### The task:
Because the lines must stay identical, write out the data without changing anything.
++++
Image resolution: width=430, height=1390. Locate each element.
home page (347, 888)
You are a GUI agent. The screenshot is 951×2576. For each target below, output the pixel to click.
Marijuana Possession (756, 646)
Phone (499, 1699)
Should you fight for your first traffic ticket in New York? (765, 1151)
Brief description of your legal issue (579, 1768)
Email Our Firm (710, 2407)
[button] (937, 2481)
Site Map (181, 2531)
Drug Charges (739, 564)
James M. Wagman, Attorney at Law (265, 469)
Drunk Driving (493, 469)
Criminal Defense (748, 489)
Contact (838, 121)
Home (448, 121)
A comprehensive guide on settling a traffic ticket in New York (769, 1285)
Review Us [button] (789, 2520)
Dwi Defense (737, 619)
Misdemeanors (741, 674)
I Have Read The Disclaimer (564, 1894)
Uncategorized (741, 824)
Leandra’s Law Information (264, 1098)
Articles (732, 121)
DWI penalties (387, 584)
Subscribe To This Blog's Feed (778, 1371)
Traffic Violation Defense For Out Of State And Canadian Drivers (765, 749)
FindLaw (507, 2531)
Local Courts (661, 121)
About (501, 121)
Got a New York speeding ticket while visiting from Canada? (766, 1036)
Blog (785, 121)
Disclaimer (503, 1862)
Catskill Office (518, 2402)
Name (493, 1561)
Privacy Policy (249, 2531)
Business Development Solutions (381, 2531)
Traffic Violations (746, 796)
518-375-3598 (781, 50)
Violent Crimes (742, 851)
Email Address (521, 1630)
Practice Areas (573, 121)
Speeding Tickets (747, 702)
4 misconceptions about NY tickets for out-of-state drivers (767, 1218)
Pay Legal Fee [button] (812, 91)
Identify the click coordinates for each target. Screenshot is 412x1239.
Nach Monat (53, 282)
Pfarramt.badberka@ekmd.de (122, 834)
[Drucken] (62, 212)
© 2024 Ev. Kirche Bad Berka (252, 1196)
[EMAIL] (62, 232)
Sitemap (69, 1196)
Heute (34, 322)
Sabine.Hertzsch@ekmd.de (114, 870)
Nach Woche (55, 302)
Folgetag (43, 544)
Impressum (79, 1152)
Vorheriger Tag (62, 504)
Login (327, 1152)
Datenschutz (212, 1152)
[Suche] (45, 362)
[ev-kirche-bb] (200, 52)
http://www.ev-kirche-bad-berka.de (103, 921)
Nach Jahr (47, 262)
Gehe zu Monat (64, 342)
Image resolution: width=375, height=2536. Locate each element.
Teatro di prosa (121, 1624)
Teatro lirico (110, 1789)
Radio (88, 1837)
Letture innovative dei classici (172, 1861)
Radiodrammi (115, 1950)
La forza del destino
++++
### Expected output:
Image resolution: width=430, height=1390. Locate each element.
home page (347, 888)
You are a GUI agent. The screenshot is 951×2576. For each target below, output the pixel to click.
Marijuana Possession (756, 646)
Phone (499, 1699)
Should you fight for your first traffic ticket in New York? (765, 1151)
Brief description of your legal issue (579, 1768)
Email Our Firm (710, 2407)
[button] (937, 2481)
Site Map (181, 2531)
Drug Charges (739, 564)
James M. Wagman, Attorney at Law (265, 469)
Drunk Driving (493, 469)
Criminal Defense (748, 489)
Contact (838, 121)
Home (448, 121)
A comprehensive guide on settling a traffic ticket in New York (769, 1285)
Review Us [button] (789, 2520)
Dwi Defense (737, 619)
Misdemeanors (741, 674)
I Have Read The Disclaimer (564, 1894)
Uncategorized (741, 824)
Leandra’s Law Information (264, 1098)
Articles (732, 121)
DWI penalties (387, 584)
Subscribe To This Blog's Feed (778, 1371)
Traffic Violation Defense For Out Of State And Canadian Drivers (765, 749)
FindLaw (507, 2531)
Local Courts (661, 121)
About (501, 121)
Got a New York speeding ticket while visiting from Canada? (766, 1036)
Blog (785, 121)
Disclaimer (503, 1862)
Catskill Office (518, 2402)
Name (493, 1561)
Privacy Policy (249, 2531)
Business Development Solutions (381, 2531)
Traffic Violations (746, 796)
518-375-3598 (781, 50)
Violent Crimes (742, 851)
Email Address (521, 1630)
Practice Areas (573, 121)
Speeding Tickets (747, 702)
4 misconceptions about NY tickets for out-of-state drivers (767, 1218)
Pay Legal Fee [button] (812, 91)
Identify the click coordinates for each target. Screenshot is 412x1239.
Nach Monat (53, 282)
Pfarramt.badberka@ekmd.de (122, 834)
[Drucken] (62, 212)
© 2024 Ev. Kirche Bad Berka (252, 1196)
[EMAIL] (62, 232)
Sitemap (69, 1196)
Heute (34, 322)
Sabine.Hertzsch@ekmd.de (114, 870)
Nach Woche (55, 302)
Folgetag (43, 544)
Impressum (79, 1152)
Vorheriger Tag (62, 504)
Login (327, 1152)
Datenschutz (212, 1152)
[Suche] (45, 362)
[ev-kirche-bb] (200, 52)
http://www.ev-kirche-bad-berka.de (103, 921)
Nach Jahr (47, 262)
Gehe zu Monat (64, 342)
Image resolution: width=375, height=2536. Locate each element.
Teatro di prosa (121, 1624)
Teatro lirico (110, 1789)
Radio (88, 1837)
Letture innovative dei classici (172, 1861)
Radiodrammi (115, 1950)
La forza del destino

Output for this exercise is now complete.